Minority speaks out: What football game?
Some fans are still hurting from last year’s humiliation.
COLUMBUS (AP) — Their quiet apathy and plain old clothing is drowned out by the fervor of the scarlet-clad Buckeye-crazed crowd preparing for yet another national championship game.
This Ohio minority group is bold enough to say the Buckeyes aren’t important at a time when life for much of the state comes to an utter standstill. They dare to say there is more to life than Ohio State football.
“I have a strong belief that, regardless of the outcome of the game, the sun will rise, people will go to work, kids will go to school and 12 billion Chinese people will have not one care in the world about who scored more points,” said Steve Webster of Pataskala.
China in fact is believed to have 1.3 billion people, but the exaggeration illustrates the exasperation.

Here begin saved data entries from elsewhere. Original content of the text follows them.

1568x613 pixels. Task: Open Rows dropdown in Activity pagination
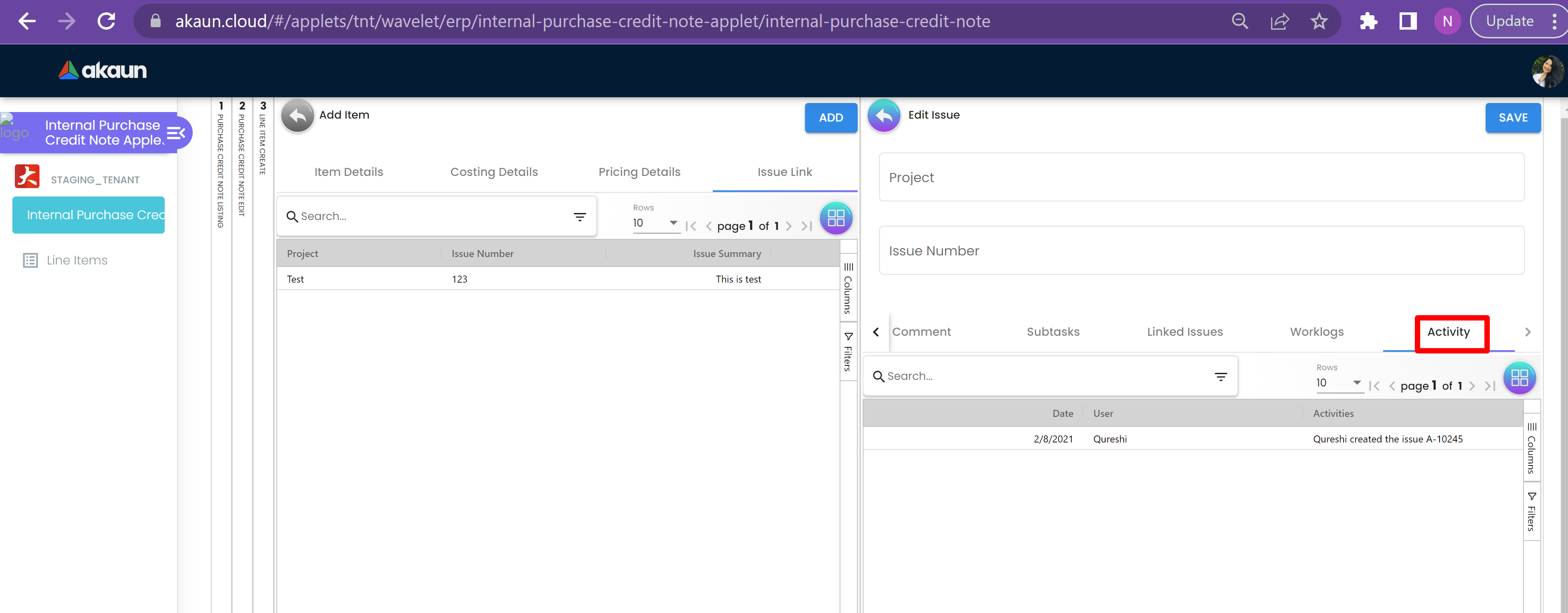click(x=1338, y=383)
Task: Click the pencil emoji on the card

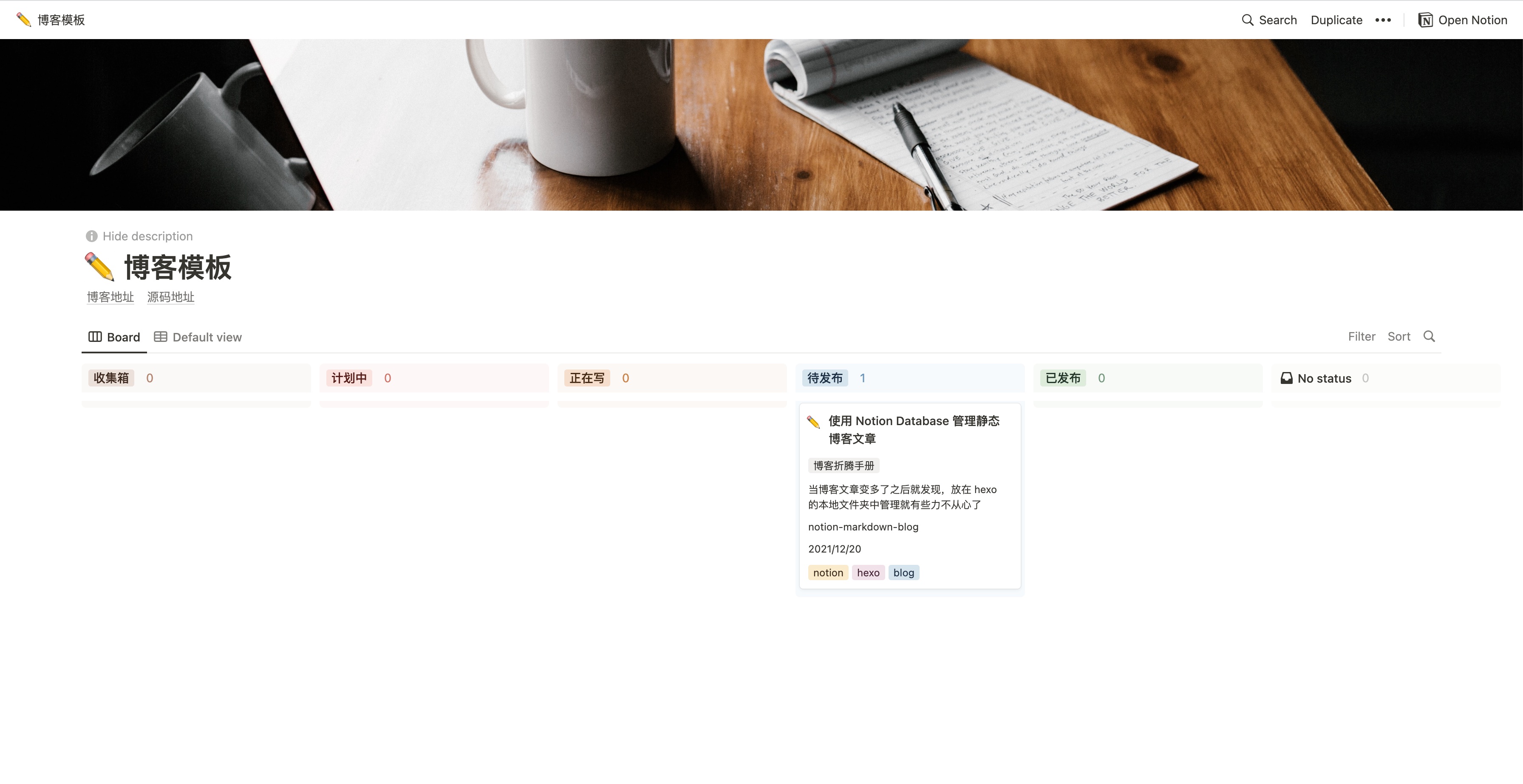Action: (813, 422)
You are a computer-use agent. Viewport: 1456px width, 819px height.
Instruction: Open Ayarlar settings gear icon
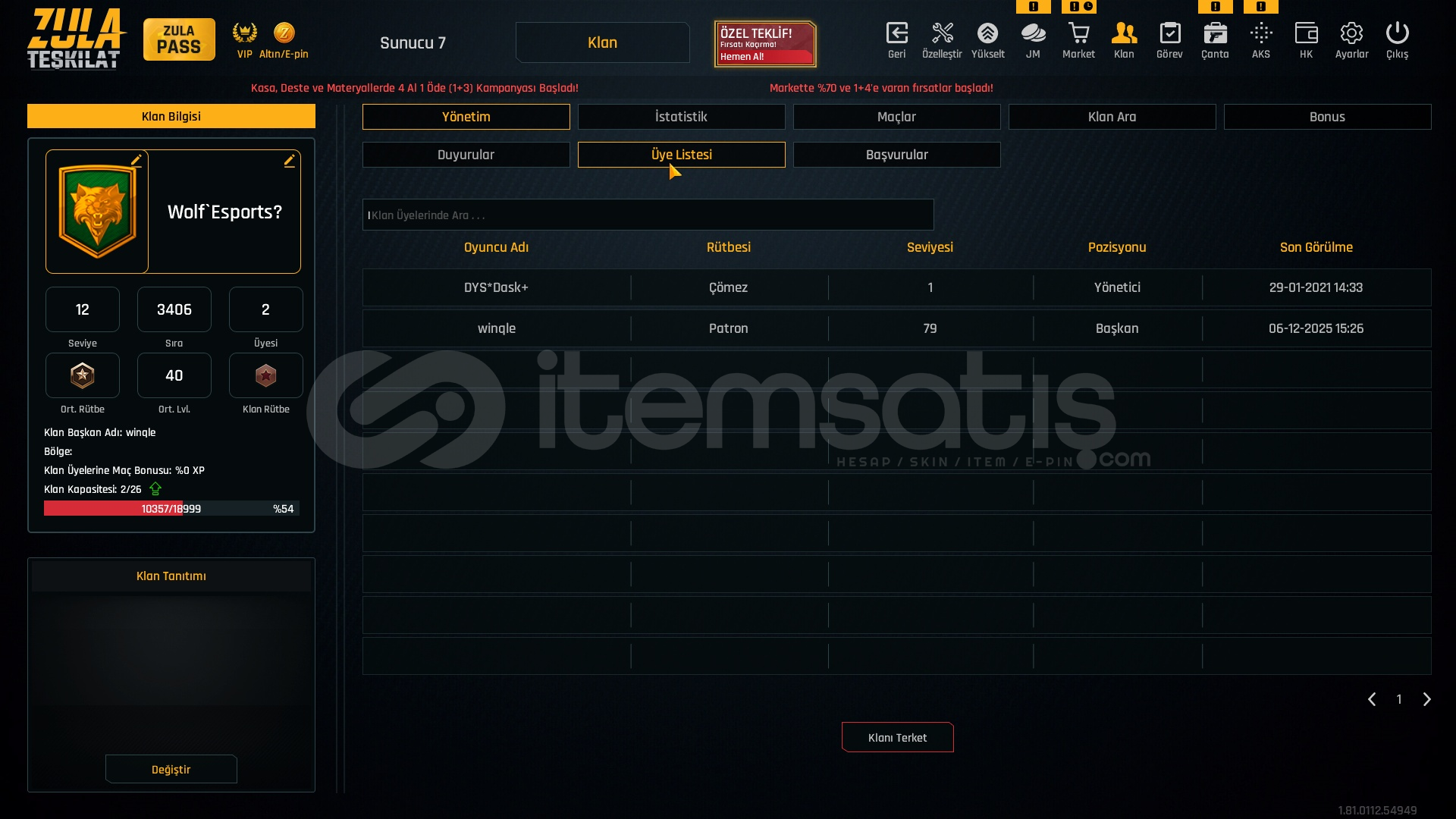[x=1351, y=34]
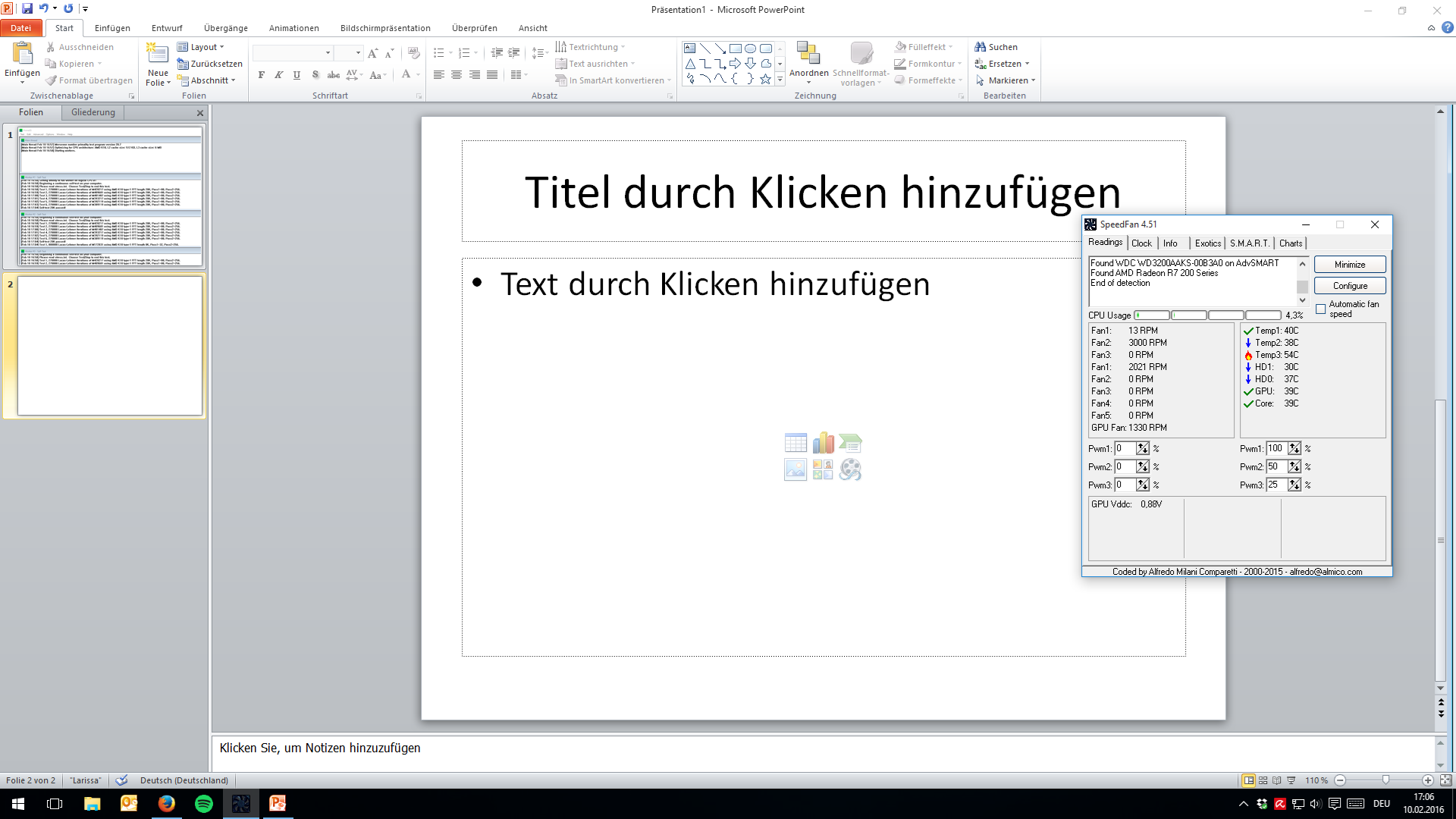Click the insert picture placeholder icon
The width and height of the screenshot is (1456, 819).
coord(795,470)
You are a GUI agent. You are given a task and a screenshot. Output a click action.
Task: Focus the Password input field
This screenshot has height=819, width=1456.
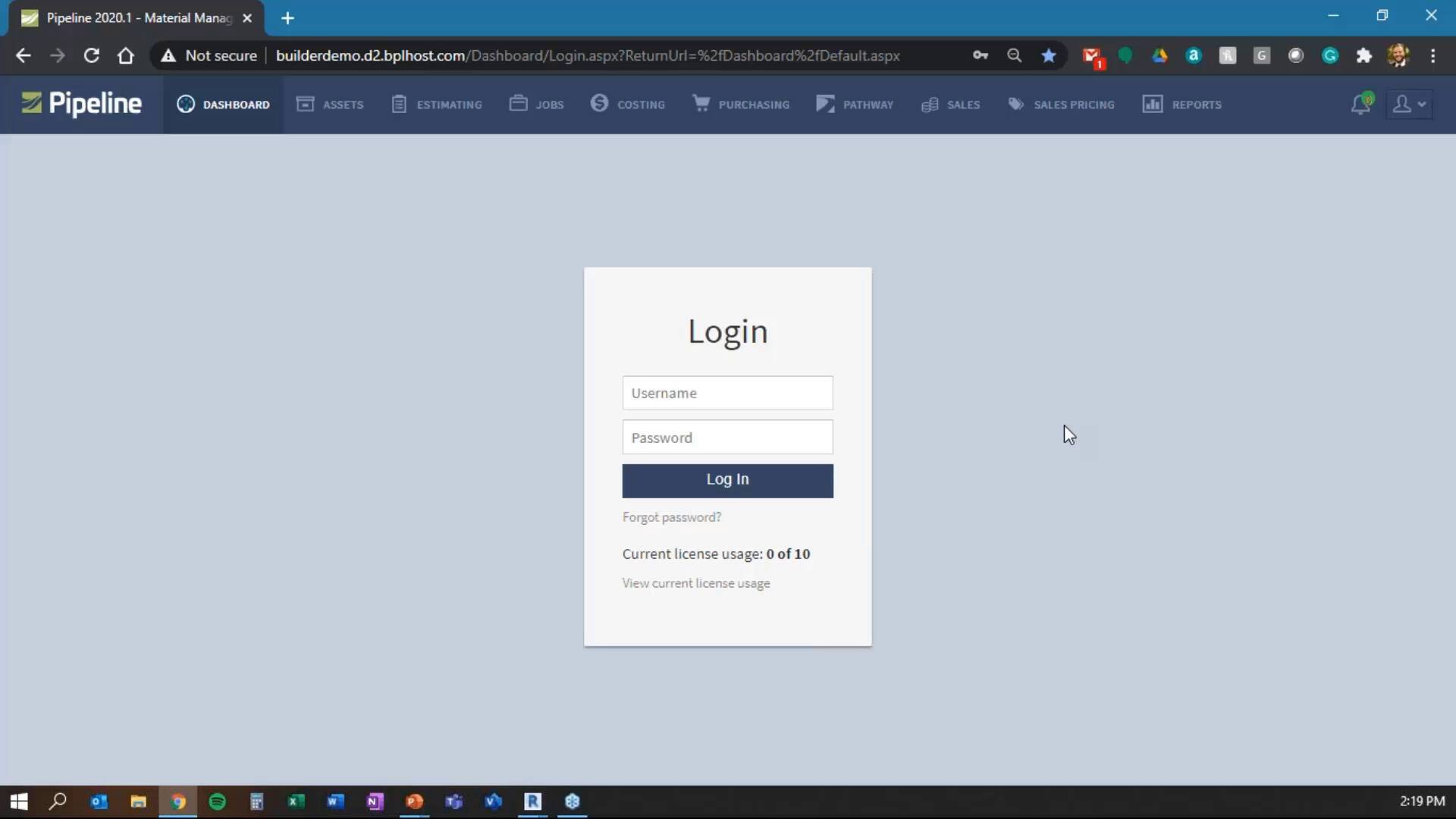pyautogui.click(x=727, y=438)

The Buckeye-weary have been avoiding certain newspaper sections and especially the evening news, which has been a constant crescendo of updates leading up to Monday’s game against the LSU Tigers. Webster is tired of the sports reports that go like this: “The Buckeyes held their 12th practice in advance of breaking for Christmas before before they return to practice five more times before leaving for the bowl site.”
There’s a collective sigh from the Ohioans who don’t breathe football, and the transplants whose apathy has taken a turn toward resentment after months of being surrounded by Buckeye fever.
Steve Croyle, a resident of Columbus’ North Side, said the only antidote to bring down the fever is an extended Ohio State losing streak.
“I don’t own any Buckeye paraphernalia because I’m embarrassed at how Buckeye fans are perceived on a national level,” Croyle said.
That losing streak isn’t anywhere in sight, but even the faithful sense that fans are a little less frenzied leading up to this year’s championship game. It could be that this is no longer the first kiss, or even the second, or that other Ohio sports teams have performed well enough to take attention away from the Columbus gridiron heroes. Or maybe the fans fear being ripped down out of the sky with another drubbing from a Southeastern Conference foe.
“We don’t see as many people getting all excited about Monday,” said Janeane Reining, manager of the Buckeye Sports Zone in Fairlawn in Northeast Ohio.
Then there are those who give what to many is an unfathomable response to the question of what they will do for the big game.
“What game?” said Linda Bolles, who works in Ohio State’s Graduate Admissions Office.